Kamis, 30 Desember 2010

"Berjilbab" budaya pop ataukah identitas??


Jilbab dalam Islam merupakan representasi dari nafs al-mu’minaat yang telah dibersihkan (al-muththahharuun), cahaya iman yang telah “diberi pakaian” taqwa, dan karenanya jilbab juga merupakan representasi dari akhlaq yang mulia, keikhsanan.

Fenomena menarik dari maraknya penggunaan jilbab di Indonesia, bahwa gerakan jilbab di Indonesia justru dipelopori oleh mahasiswi dilingkungan perguruan tinggi non IAIN dan sekolah menengah non-pesantren-institusi “sekuler”. Dari sini, popularitas jilbab kian mengemuka dan sangat menarik untuk didiskusikan kompromi yang terjadi, tradisi Arab dan apa yang merupakan ajaran agama.
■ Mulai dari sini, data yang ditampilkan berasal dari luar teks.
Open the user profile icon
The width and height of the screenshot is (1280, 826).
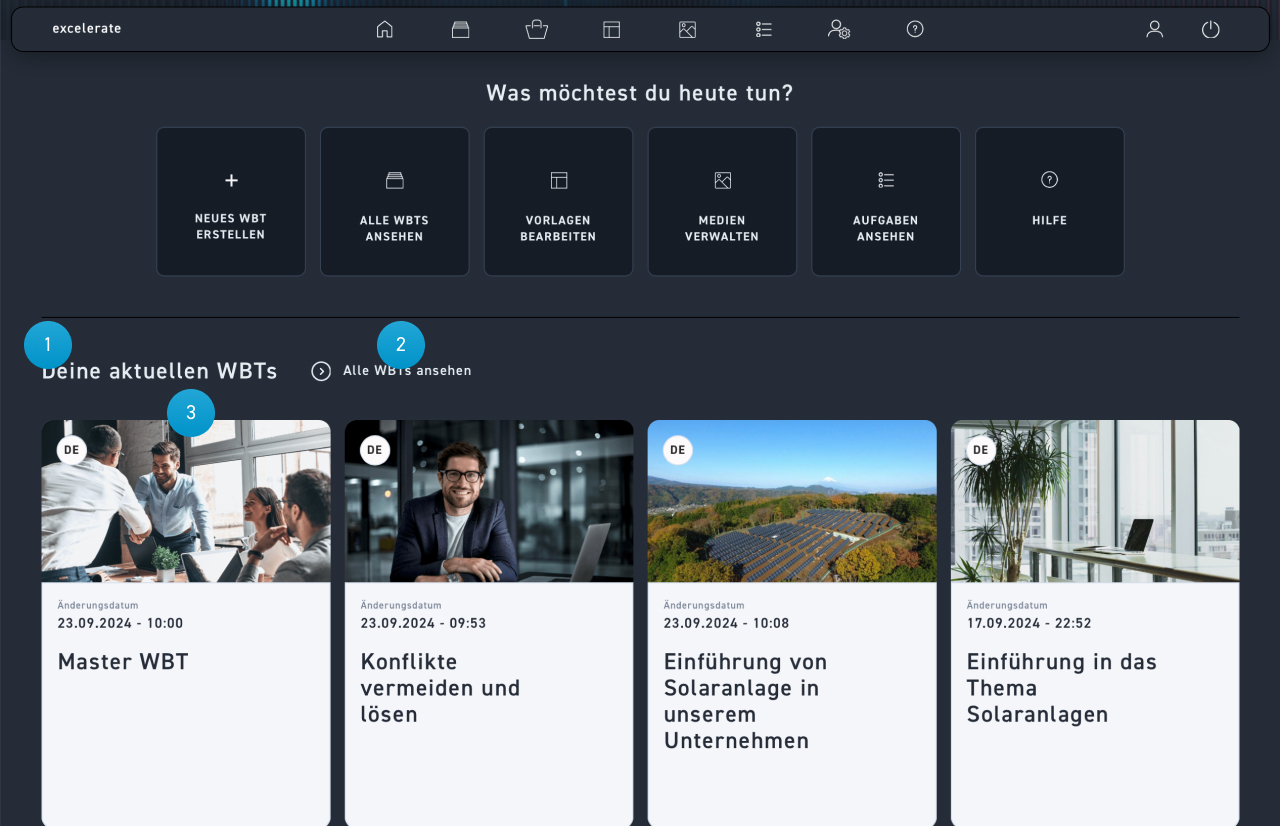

Cadar jarang dikenakan para mahasiswi di institusi perguruan tinggi Islam, justru dikenakan oleh mahasiswi dilingkungan perguruan tinggi sekuler. Perwujudan Islam yang lebih ekstrim menemukan dukungannya pada mereka yang belum mendalami nilai-nilai Islam semenjak kanak-kanak, namun oleh mereka yang menemukan pentingnya Islam dikemudian dalam kehidupan mereka.

Jilbab di Indonesia, adalah merupakan suatu peristiwa “100% modern bahkan terlampau modern” dimana perempuan berjilbab adalah sebagai suatu tanda globalisasi, suatu lambang identifikasi orang Islam di Indonesia dengan umat Islam di negara-negara lain di dunia modern ini, serta menolak tradisi lokal, paling tidak dalam hal berpakaian, dan sekaligus sipemakai juga menolak hegemoni Barat.
Pada awal mula “kedatangan” jilbab atau kerudung [jawa : kudung] hanya dianggap sebagai simbol busana kaum pinggiran, selain itu sipemakai pun sangat dibatasi oleh ruang dan waktu, semisal pada saat melayat, shalat tarawih jama’ah, atau pada saat hari raya [‘iedul fitri & ‘iedul adha]. Sedangkan wanita yang mengenakannya kemanapun ia pergi biasanya adalah seorang wanita yang telah ber-haji [hajjah] atau kalangan tertentu saja seperti pesantren. Tentu saja, hari ini hal tersebut telah mengalami lompatan yang cukup jauh. Jilbab pada dekade 80 dan 90-an [terlebih saat sekarang] telah menjadi mode dan menjadi simbol identitas muslim yang diakui di kalangan gadis-gadis muda.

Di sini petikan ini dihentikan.